# What is being asked
Transcribe the part of the passage on the rule of 40 starting with "The rule was" and going on through "financially sustainable way.".

The rule was popularized by venture capitalist Brad Feld, who wrote about it in a February 2015 blog post after hearing it discussed among SaaS investors and operators. It was designed as a shortcut — a back-of-the-envelope filter that lets investors quickly evaluate whether a software business is scaling in a financially sustainable way.
At its core, the rule of 40 addresses a tension that is unique to the SaaS model. Unlike traditional businesses, SaaS companies routinely lose money in their early years while growing aggressively — because they front-load the cost of acquiring and serving customers before the lifetime value of those customers is realized. The rule gives investors a framework to evaluate whether that front-loading is actually working.
The formula
Rule of 40 score = ARR growth rate (%) + Profit margin (%)
Example: A company growing ARR at 35% year-over-year with a 10% EBITDA margin scores 45 — above the threshold. A company growing at 15% with a -5% EBITDA margin scores 10 — well below.
Both inputs need to be for the same period. Most commonly that is trailing twelve months (TTM), though some investors look at it quarterly annualized.

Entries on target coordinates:
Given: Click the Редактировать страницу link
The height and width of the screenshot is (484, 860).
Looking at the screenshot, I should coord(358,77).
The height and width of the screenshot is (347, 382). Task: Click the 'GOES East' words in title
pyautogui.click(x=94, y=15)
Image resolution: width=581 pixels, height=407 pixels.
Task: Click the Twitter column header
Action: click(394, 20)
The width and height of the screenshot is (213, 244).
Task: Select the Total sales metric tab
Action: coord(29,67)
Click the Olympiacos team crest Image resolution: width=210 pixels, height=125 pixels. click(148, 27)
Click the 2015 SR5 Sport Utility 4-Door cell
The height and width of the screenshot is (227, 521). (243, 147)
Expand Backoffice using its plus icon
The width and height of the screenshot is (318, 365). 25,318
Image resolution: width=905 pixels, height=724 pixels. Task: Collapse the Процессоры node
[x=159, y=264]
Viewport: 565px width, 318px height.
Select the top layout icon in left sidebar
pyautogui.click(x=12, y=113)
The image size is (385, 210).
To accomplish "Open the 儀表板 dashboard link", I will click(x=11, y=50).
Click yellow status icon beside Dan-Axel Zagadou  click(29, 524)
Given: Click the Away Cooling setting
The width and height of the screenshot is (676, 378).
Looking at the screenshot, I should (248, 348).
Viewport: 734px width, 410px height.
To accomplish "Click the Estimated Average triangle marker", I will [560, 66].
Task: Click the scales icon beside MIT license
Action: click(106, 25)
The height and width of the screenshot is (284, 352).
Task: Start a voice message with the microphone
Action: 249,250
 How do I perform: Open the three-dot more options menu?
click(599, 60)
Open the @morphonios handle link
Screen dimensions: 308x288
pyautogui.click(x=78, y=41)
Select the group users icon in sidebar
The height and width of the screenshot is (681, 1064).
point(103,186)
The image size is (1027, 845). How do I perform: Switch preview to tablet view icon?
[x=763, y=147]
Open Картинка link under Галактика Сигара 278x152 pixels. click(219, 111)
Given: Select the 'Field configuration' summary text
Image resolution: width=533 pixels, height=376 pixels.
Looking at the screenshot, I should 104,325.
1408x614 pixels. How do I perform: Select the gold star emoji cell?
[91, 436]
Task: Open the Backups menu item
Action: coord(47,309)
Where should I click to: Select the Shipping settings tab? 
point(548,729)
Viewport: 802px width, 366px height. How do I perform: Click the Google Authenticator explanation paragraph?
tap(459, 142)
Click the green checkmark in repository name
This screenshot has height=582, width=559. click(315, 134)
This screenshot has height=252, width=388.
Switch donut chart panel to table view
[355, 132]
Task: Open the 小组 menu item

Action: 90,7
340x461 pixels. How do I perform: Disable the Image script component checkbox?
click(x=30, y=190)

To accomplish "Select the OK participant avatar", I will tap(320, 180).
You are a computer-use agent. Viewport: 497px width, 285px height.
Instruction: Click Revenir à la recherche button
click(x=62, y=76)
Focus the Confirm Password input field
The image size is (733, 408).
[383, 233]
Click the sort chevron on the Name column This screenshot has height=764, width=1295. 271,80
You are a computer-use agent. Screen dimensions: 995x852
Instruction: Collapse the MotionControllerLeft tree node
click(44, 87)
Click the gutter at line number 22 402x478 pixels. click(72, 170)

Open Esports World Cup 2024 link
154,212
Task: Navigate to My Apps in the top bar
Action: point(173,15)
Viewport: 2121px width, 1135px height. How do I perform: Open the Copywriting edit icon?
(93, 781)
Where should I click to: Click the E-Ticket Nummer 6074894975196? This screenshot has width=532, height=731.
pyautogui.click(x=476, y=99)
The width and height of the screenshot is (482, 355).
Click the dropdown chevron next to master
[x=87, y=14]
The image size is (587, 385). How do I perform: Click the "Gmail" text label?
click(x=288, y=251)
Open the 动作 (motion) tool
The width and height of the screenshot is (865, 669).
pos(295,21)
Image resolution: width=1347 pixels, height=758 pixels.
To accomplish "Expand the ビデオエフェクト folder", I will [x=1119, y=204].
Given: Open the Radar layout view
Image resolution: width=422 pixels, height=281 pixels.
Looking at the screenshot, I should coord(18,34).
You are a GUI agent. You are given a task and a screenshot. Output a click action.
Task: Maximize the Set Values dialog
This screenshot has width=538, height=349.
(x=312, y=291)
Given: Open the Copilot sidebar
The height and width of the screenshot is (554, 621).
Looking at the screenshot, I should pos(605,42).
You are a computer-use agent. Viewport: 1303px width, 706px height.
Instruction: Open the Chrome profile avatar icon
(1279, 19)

# The response
The rule was popularized by venture capitalist Brad Feld, who wrote about it in a February 2015 blog post after hearing it discussed among SaaS investors and operators. It was designed as a shortcut — a back-of-the-envelope filter that lets investors quickly evaluate whether a software business is scaling in a financially sustainable way.